Time for a history lesson!
It turns out that it is difficult to make vacuum tubes and transistors of a precise and stable gain, but quite easy to make them of a "very high gain".
Op-amps created from transistors or vacuum tubes thus share this property. It is difficult to create an op-amp of a precise and stable gain but very easy to make op-amps of a "very high gain".
Story has it that Harold Black was sitting on the train home from work from Bell Labs and it suddenly came to him that negative feedback could be used to obtain mass producible, accurate and stable gains in spite of this problem.

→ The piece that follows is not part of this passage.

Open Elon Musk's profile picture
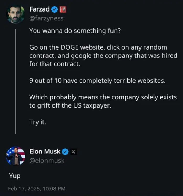This screenshot has width=183, height=196. click(15, 156)
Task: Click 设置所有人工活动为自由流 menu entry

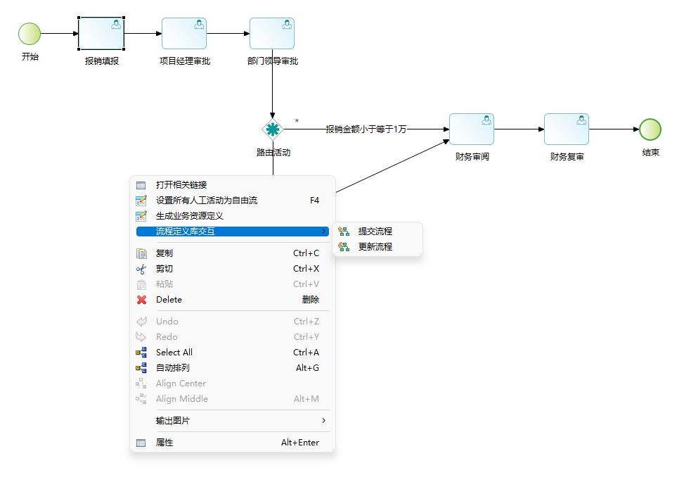Action: pos(207,201)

Negative feedback lets you take advantage of a "very high" but not very precise gain and puts all the gain accuracy and stability onto the external components used. It is much easier to make precise and stable resistors. Not to mention it is much cheaper to make a wide range of resistor values than it is to make an semiconductor amplifier and every possible gain that might be needed.
So in theory you could use make an amplifier out of transistors for a particular gain without resistors. But it will be difficult to make and that gain will not be very stable over over a wide range of input voltages, temperatures, or supply voltages.
You cannot do this with an op-amp since op-amp are specifically designed to offload all the gain accuracy and stability from the transistors inside the opamp to the resistors (and other passive components) on the outside.
So to make a subtract voltages, use opamps and resistors. This is what they were made for.
You may need to do jump through some hoops doing things that seem ackward and strange compared to the neat and tidy math on paper.
For example, summing involves running each input voltage through a resistor to a shared node. And the relative resistances used contribute a weight to each input voltage, so there are always weights. There is no such thing as unweighted but you can have equal weighting.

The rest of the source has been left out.